### EXERCISE 1
Pick out each line in the rows below that contains the word "link" and copy those lines.

### TEXT SECTION
□ □ □ □ □ □ □

Algebraic manipulation is an art

In this diagram, we see that for any point $(a,b)$ on the circle, we have $a^2 + b^2 = 1$ and the slope of the line from $(a,b)$ to the point $C$ is exactly $\frac{\beta - b}{\alpha - a} = f(a,b)$ . Therefore, we need to find the points on the circle which maximize and minimize the slope. Say this happens at the points $A$ and $B$ respectively. Hence $\gamma$ is the slope of $BC$ and $\delta$ is the slope of $AC$ .

Now this means that $AC$ and $BC$ are tangent to the circle. Hence $\angle OAC = \angle OBC = 90^{o}$ . We also know that $OA = OB = 1$ and $OC = \sqrt{\alpha^2 + \beta^2}$ . Furthermore let $\varepsilon = \angle OCA = \angle OCB$ and $\theta$ be the angle between $OC$ and the x-axis.

Then we have $\gamma = tan(\theta - \varepsilon)$ and $\delta = tan(\theta + \varepsilon)$ .

Using trigonometry, we find that $(1)$ $tan(\theta) = \frac{\beta}{\alpha}$ and $(2)$ $tan(\varepsilon) = \frac{1}{\sqrt{\alpha^2 + \beta^2 - 1}}$ .

□ □ □ □ □ □ □

(Click-target data)

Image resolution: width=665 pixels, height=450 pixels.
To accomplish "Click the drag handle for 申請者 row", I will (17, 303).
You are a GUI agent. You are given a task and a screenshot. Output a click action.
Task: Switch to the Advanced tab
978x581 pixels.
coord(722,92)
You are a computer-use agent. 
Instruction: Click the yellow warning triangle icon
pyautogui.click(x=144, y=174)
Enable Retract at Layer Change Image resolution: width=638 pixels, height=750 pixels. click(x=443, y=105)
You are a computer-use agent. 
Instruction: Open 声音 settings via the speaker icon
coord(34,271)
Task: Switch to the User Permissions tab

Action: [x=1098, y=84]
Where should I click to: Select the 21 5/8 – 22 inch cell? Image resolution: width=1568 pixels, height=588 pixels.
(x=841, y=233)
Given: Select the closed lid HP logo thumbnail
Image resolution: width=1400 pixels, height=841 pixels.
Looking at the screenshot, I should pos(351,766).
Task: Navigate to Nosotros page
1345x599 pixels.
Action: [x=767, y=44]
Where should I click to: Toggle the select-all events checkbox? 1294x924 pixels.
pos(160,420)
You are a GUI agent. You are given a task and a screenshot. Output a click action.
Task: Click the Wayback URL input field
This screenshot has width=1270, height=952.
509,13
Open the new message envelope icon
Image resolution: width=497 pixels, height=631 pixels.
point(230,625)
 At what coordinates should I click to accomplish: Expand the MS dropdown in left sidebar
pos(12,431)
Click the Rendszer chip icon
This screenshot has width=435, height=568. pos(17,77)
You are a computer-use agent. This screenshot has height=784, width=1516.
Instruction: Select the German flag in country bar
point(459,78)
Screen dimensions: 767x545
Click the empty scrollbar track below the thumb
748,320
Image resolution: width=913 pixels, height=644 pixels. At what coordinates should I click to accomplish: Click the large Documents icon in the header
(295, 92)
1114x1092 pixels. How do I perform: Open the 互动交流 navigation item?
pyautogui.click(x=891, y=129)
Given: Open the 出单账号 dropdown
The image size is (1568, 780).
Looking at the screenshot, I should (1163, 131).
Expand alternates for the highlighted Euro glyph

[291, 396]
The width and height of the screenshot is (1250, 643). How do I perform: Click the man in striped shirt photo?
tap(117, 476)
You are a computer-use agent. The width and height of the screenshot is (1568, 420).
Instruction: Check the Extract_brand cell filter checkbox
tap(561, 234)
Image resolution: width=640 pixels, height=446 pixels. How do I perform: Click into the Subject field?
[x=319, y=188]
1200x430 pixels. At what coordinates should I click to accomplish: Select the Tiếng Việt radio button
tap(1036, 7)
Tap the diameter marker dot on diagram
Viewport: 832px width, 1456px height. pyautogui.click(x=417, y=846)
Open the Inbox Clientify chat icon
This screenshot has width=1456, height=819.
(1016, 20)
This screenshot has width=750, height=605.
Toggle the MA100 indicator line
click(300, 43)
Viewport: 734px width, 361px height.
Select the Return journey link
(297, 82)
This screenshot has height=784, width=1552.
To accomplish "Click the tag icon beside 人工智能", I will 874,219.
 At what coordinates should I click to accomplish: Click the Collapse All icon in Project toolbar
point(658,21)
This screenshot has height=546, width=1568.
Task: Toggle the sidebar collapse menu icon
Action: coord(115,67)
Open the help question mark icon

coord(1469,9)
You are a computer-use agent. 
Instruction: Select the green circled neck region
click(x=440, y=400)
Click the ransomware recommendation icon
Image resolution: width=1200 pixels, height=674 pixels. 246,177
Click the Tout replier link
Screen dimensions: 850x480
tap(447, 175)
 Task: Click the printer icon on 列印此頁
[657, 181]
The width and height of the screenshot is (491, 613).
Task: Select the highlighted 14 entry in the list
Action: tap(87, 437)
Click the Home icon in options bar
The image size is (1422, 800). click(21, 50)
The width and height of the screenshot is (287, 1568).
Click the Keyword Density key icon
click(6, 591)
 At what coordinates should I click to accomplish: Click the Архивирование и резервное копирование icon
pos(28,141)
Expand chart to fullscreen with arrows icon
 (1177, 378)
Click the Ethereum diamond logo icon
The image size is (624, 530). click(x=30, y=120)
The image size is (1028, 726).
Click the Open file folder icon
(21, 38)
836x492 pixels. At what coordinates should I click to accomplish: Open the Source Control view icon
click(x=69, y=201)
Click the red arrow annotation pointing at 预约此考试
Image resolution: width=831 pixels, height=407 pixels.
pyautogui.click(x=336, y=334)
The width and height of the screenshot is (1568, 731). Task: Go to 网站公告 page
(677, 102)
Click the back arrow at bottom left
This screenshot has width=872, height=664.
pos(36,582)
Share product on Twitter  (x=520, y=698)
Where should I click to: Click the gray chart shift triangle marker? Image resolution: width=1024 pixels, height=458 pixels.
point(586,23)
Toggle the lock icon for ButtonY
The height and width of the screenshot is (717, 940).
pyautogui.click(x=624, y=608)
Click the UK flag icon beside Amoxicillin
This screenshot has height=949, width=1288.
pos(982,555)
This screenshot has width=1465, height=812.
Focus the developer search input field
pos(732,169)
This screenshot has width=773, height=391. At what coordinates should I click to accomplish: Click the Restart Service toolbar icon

□ □ □ □ □ □ □

### EXERCISE 2
In the passage about slopes to a circle, what is the measure of angle OAC?

### TASK ANSWER 1
Select the Return journey link
Click the Tout replier link

### TASK ANSWER 2
Angle OAC measures 90 degrees.